一般旅客向けのトロッコ電車が運行される観光鉄道であるが、元々は電源開発のための専用鉄道であり、現在でも沿線にあるダム・発電所への資材運搬列車や、関西電力関係者専用列車が運行されている。

Wikipedia - 黒部峡谷鉄道本線

 実際に訪れた黒部峡谷には、わたしの知らぬ夏があった。エメラルドグリーンの川。柔らかい日射し、爽やかな風。感動した。日本にこんな素敵な夏があるのかと。

 あの景色を、夫と共有したい。

 荷造りをする。お供カメラは、LUMIX G100。Panasonic様からお借りしているミラーレス一眼カメラである。片手に収まるほど小型で、操作性も良く、気軽に持ち出せるのが特徴だ。

特急ひだと夏の窓

 静岡から富山までは、約440km。東京経由で約4時間(新幹線利用)、名古屋経由で約5時間(新幹線・特急利用)の旅となる。

 特急ひだ3号で、富山に向かう。この列車は、東海道本線・高山本線を経由し、名古屋から富山を約4時間で結んでいる。
 名古屋駅で、お菓子やご飯(とハイボール)を買い込み、列車に乗り込む。

 岐阜から、高山本線に入る。高山本線は、飛騨川に沿うように走行している。美しい景色が楽しめる路線だ。列車旅の醍醐味といったら、やはり車窓だろう。太平洋から日本海へ向かう、それをこの目で感じる。

 わたしはLUMIX G100で、夏を撮った。夫は、隣で動画を撮っている。この景色、残しておきたいね。

 列車旅、もうひとつの醍醐味は…。

 わたしたちは、ぬるくなったハイボールで、乾杯した。旅はまだ、はじまったばかりだ。

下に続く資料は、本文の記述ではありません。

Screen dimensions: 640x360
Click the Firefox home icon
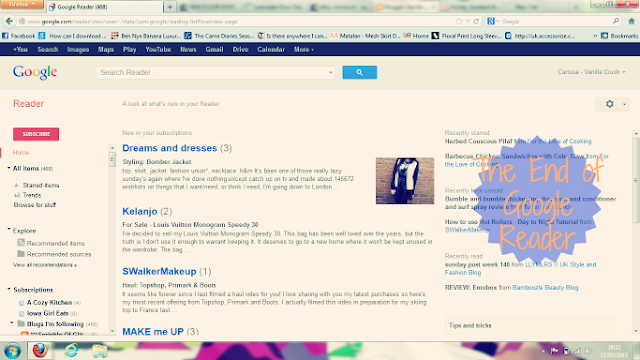pyautogui.click(x=631, y=21)
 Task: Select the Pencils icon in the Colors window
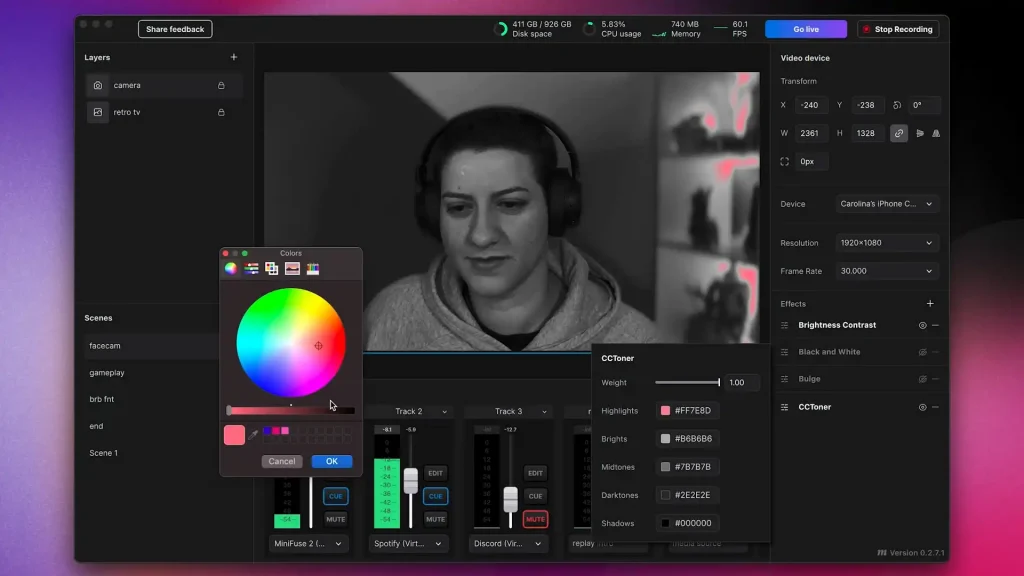(x=314, y=268)
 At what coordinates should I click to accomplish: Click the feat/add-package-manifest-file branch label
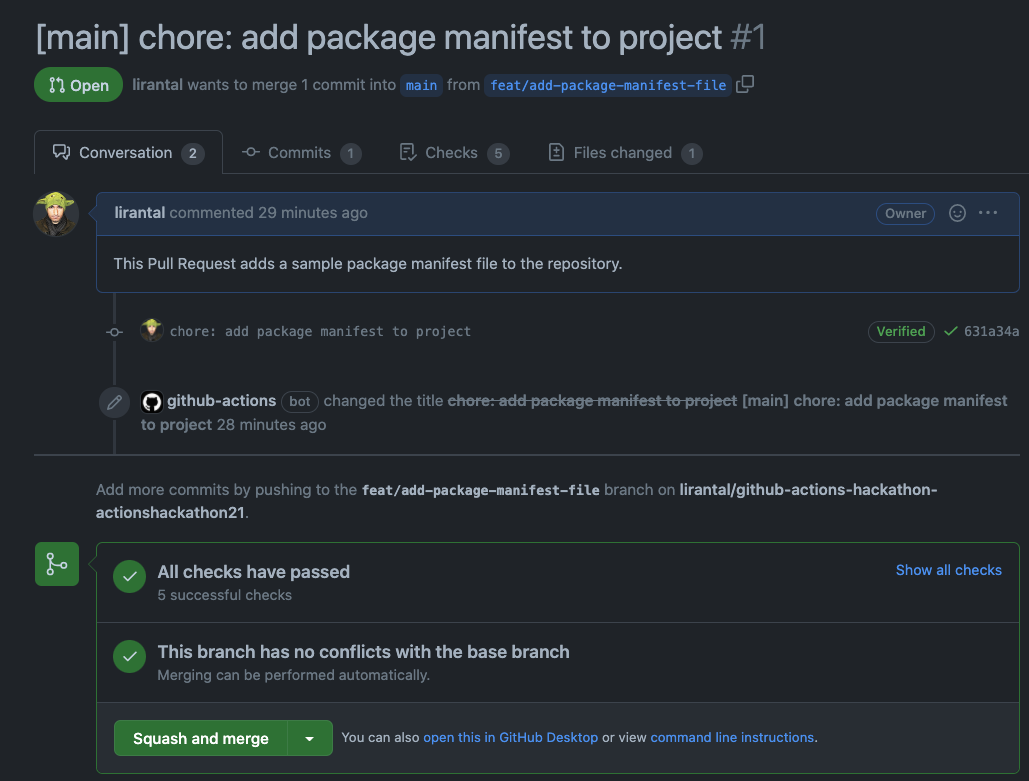point(608,85)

 富山に到着。降り立った瞬間の感想、暑い。暑い、しか出てこない。この日の気温は、36℃である。
「富山、暑いよ…?」
 夫がハンディファンを首元にあてて、うううっと唸った。
「明日、涼しいところ行くから!ね!?」

 この日は、富山の海の幸を堪能した。白エビ最高!ホタルイカ最高!
 夫は初めての富山。「綺麗な街で、路面電車も走ってて、食べ物も美味しい!」と喜んでいる様子だった。

涼を求め 黒部峡谷へ

目指せ 黒部峡谷鉄道

 おはよう、富山。いざ、黒部。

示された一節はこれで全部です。